Their ranks include landscapers, painters, house cleaners, musicians and others - most who used their houses for a home office or a place to secure key tools. Exact numbers are hard to come by, but a local service club has received requests for fire relief from more than 250 county business owners.
“What we found were these home businesses are really at the fabric of our community,” said José Guillén, a project manager for a fire relief fund overseen by local Rotary club leaders. The Rotary members have interviewed fire survivors and are helping to distribute roughly $1.4 million in fire relief, including $1.1 million from the North Bay Fire Relief Fund.
The October wildfires in Sonoma County claimed 24 lives and destroyed almost 5,300 homes. The losses includes four lives and 1,200 homes in Coffey Park, a compact neighborhood of tract homes built more than a quarter century ago.
The effort to rebuild a business after a natural disaster is hard enough, fire survivors suggested. But for those who also lost homes and possessions, the tasks of recovery at times are overwhelming.
“Emotionally I’m running on empty,” said Bill Perkins, a Coffey Park resident who owns AA Driving School.
Perkins, 66, and his wife, Cora, were awakened by their husky, Bailey, on the morning of the fire and were able to escape their Barnes Road home. The fire destroyed the house and three vehicles parked there that Perkins and three employees had used to give behind-the-wheel training sessions.
The couple plan to rebuild their home. Bill Perkins, who had been in business a quarter century, said he is thinking of once more training students, though he may focus less on teenagers and more on senior citizens who need to demonstrate their fitness to remain behind the wheel. However, he said he now lacks the energy that would be needed to hire employees.
“No one understands a disaster until you’ve had it hit you,” he said.
At 1 a.m. on the first morning of the wildfires, Thill got an automated emergency call that warned of approaching flames near his body shop. He immediately set out to save the four cats living at the property.
But when he reached the corner of Mark West and Old Redwood Highway, he could go no farther. Two cars were burning near the intersection and law enforcement had blocked off Mark West to eastbound traffic. Thill looked east toward his shop and “the whole hillside was on fire.”

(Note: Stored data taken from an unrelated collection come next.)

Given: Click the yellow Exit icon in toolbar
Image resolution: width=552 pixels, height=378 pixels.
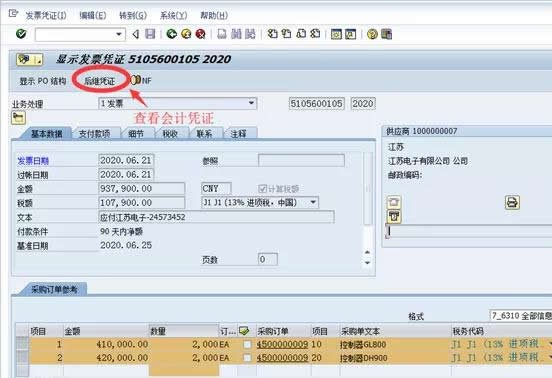Looking at the screenshot, I should (x=186, y=34).
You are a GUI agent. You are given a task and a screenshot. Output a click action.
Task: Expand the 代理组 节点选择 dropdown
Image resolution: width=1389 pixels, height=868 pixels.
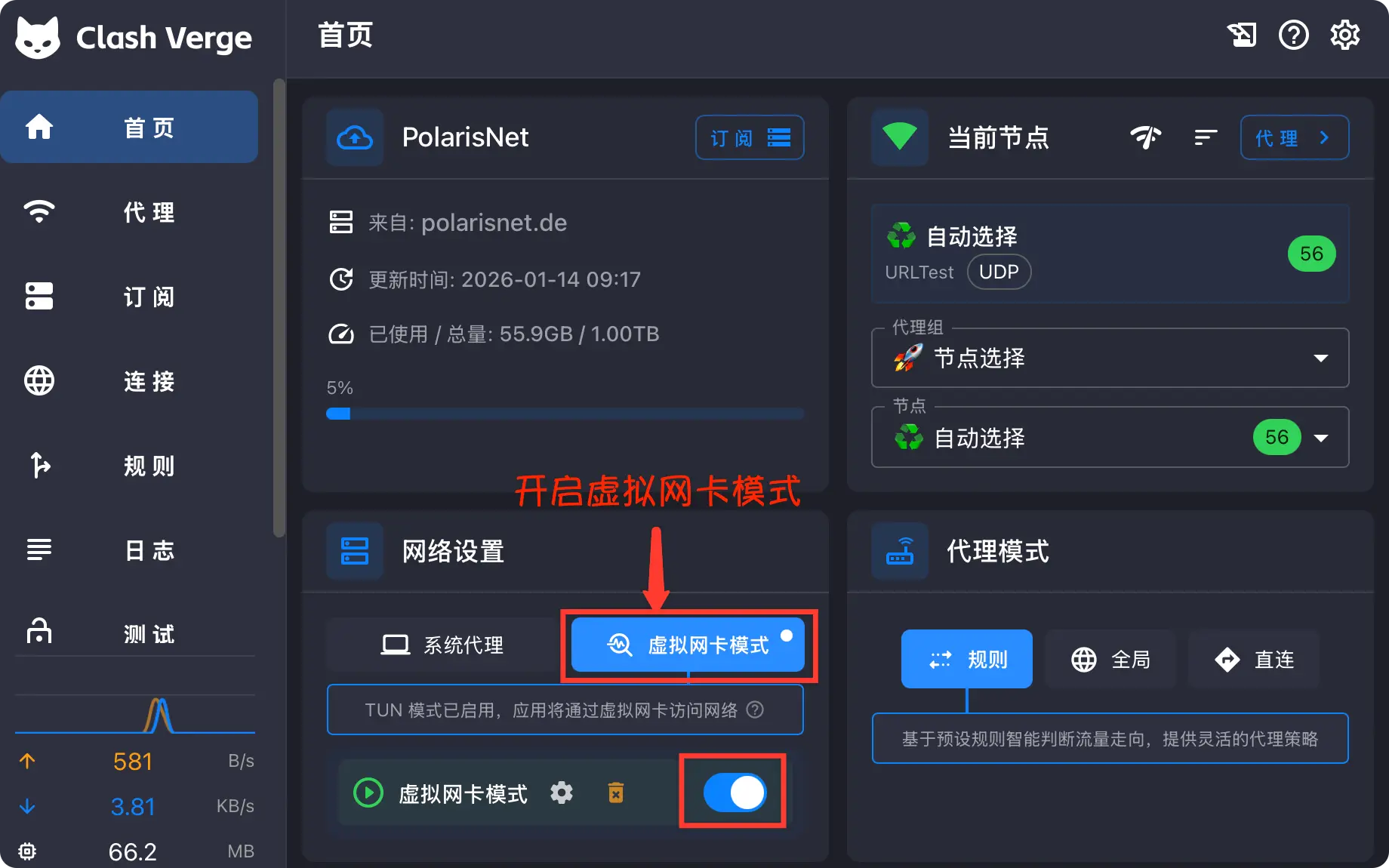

He drove west toward his house in Coffey Park, still thinking the neighborhood was safe because Highway 101 stood in the fire’s path. Before he made it home, he received a notice on his mobile phone that the flames had jumped the six-lane freeway. The Thills quickly escaped their Dogwood Drive home before it burned.
Shortly before the fires, the couple purchased the Mark West property that includes the body shop and two small houses. All three buildings burned.
In November, Thill’s problems were compounded when he broke a leg while working in a muddy field near the shop.
He since has outfitted the bed of his red GMC pickup with a portable generator and air compressor to help with work.
Even so, he remains unsure how much auto body work he can accomplish in a tent that he’s set up on the Mark West property. The fire destroyed $200,000 in tools at the shop, he said, but his insurance provided only $60,000 to replace them.
The Thills plan to rebuild not only their Coffey Park home but also their business, John’s Auto Body. And John Thill expressed gratitude for the $5,000 he received through the Rotary club program. The money mattered, he said, and so did the sense that the community cared about his wife and him.
“It’s huge to each one of us that gets help from it,” he said of the program.
The Sonoma program is part of a four-county effort by the region’s Rotary clubs to help both individuals and businesses that suffered from the fire. In this county, about 60 members from 10 clubs volunteered to process applications, interview business owners and make recommendations about who should get grants of up to $5,000 each.